Can I say again how thankful I am that I only have a couple mild allergies/sensitivities and they are primarily ingested foods or direct chemical exposures. Those are way easier to avoid and manage than environmental/airborne plant and animal allergies. Poor G :(

10 comments:

Geneva in MO said...

Yeah, he's got an allergy. My sister is allergic to evergreens. Not sure if all evergreens or not but it sure as hell sucked when the allergy started cause that was the end of live X-mas trees. Actually, that was the end of X-mas trees completely since my Mom refused to get a fake one.

There might be an allergy shot he can take that would help but, obviously, that would take a doctor and prescription.

Good luck

Anonymous said...

Wow that stinks... I hope if this is the case you all can still burn spruce. Hopefully that wont cause him to much grief.

Wash.

Plickety Cat said...

I'm hoping that as long as he isn't handling the spruce too much and we keep the stove closed that we'll still be able to burn it since it is our most available firewood.

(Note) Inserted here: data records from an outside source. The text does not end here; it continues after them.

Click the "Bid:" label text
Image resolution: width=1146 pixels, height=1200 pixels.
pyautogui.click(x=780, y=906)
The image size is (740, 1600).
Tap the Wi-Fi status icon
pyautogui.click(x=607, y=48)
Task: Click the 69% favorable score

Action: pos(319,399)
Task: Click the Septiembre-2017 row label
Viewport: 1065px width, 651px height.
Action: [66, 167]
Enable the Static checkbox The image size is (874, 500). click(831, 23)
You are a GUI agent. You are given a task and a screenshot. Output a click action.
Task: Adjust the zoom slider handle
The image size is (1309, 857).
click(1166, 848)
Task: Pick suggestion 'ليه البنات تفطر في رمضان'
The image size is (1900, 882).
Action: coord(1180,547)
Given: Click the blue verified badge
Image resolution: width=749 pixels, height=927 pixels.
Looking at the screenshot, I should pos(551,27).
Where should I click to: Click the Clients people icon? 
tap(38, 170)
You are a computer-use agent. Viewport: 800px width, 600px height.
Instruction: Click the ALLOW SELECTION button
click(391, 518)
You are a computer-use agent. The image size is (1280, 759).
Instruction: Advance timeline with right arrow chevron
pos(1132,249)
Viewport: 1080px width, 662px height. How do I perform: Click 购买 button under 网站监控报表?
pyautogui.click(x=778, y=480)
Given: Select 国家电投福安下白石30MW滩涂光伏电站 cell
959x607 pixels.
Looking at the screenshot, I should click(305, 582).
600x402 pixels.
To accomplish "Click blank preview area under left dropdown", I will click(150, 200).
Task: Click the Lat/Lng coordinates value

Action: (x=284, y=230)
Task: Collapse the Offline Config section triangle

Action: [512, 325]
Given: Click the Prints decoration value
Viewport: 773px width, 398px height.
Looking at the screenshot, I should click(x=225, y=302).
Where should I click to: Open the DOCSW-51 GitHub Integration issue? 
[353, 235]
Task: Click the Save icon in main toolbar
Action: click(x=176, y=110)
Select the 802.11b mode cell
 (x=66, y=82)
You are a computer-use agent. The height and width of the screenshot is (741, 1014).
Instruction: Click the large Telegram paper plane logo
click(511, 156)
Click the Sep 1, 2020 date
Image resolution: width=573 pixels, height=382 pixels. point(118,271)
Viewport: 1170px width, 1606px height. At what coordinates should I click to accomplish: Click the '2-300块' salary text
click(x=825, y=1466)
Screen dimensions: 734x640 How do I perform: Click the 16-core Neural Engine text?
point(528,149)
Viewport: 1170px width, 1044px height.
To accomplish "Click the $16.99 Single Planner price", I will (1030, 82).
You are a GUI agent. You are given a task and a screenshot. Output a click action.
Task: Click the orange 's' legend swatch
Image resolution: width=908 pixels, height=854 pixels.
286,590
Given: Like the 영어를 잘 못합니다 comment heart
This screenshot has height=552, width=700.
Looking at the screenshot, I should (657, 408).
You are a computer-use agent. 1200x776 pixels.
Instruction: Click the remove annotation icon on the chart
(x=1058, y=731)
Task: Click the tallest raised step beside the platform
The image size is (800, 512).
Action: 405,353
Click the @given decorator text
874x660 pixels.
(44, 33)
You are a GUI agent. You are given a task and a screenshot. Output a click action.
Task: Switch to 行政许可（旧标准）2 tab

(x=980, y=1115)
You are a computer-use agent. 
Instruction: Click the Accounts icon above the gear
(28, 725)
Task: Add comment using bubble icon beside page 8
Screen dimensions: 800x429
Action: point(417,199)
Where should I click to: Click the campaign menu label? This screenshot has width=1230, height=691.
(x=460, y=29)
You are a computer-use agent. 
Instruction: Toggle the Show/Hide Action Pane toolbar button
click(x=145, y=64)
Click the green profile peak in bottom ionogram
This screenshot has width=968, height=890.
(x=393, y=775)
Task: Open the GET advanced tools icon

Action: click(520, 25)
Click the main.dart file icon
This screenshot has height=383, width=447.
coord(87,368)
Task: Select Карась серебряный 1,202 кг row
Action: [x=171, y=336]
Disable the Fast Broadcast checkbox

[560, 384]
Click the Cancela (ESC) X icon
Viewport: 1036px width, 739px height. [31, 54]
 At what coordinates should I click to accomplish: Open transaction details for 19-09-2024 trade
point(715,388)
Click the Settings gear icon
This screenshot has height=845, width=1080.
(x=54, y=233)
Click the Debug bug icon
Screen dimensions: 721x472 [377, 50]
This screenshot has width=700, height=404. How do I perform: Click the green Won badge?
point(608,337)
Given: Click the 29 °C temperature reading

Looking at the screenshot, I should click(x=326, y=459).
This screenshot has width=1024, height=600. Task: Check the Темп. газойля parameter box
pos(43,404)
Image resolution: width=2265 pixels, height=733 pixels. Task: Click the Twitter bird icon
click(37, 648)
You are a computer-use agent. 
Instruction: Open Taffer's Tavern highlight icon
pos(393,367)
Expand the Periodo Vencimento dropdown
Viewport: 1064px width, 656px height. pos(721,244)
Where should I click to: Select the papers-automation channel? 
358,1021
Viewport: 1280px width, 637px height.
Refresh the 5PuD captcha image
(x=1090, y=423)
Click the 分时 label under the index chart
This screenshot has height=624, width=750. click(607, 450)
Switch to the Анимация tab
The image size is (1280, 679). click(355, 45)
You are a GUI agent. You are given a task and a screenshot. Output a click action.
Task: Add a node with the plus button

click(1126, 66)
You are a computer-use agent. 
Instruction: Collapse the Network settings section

At the very least we should still be able to burn the deadites since any sap in that spruce was burned out by forest fire over 40 years ago (and it's still standing!!) and we have a buttload of it on our acreage. It just might have to be me that has to bushwhack my way through all the live stuff to actually haul it out.

I think the FireWise clearing and thinning around the homestead will help him significantly since it's mostly spruce that needs to come down and out. We can use that wood and brush for fencing and such away from the house if we can't use it for firewood. But it's looking like that chore might become my responsibility unless he's covered head to foot!

Marybeth said...

Oh NO!!! I'm allergic to pine trees. It seems to get worse every year. We can't have live Christmas trees anymore, and now it's to the point that I can't even shop in a store that has them without wheezing. I also get a rash from touching them. Make sure you guys are careful with this because my doctor feels that at some point in time my reaction will become so severe I may have an anaphylactic reaction. It's a recent, within the past 5 years, allergy for me as well, and it started just like his. Make sure you ask his doctor next time he goes. I had to get a pneumonia shot this year because of my frequent holiday bronchitis due to the allergy. I was actually hospitalized this year with a pneumothorax after having a bout of bronchitis.

Plickety Cat said...

Hopefully it won't get that severe since we're *surrounded* by spruce back here so "Christmas tree" exposure is year round :(

In any case, I'll be taking over the brush clearing and making sure he's covered head to foot when he's helping me with any big logs. I'd love to be able to release him from all firewood activities, but it's too huge a job for little ol' me with everything else that needs to get done :(

Annnightflyer said...

Tell G to eat the local honey ,if he can eat it. It will build up his immune to the pollen:)

Plickety Cat said...

Ann, there isn't an abundance of native honeybees in Alaska due to the extreme climate; but we are planning on establishing our own hives and purchase local organically farmed honey from the farmer's market (although "local" is still a considerable distance from us). We're hoping he gets some of the immune system benefits that local honey can provide.

Annnightflyer said...

Thats what I did here in Texas,much better than sneezing my butt off but it took 3 years to get acclimated to the climate.We have these mesas with pine trees and when that wind blows just right here comes the pollen lol.Since you are having problems with critters and such you might want to get some cayenne pepper and sprinkle around your place,should keep a few things at bay.

Plickety Cat said...

My sister had terrible issues with the live oaks when we lived in TX... no fun.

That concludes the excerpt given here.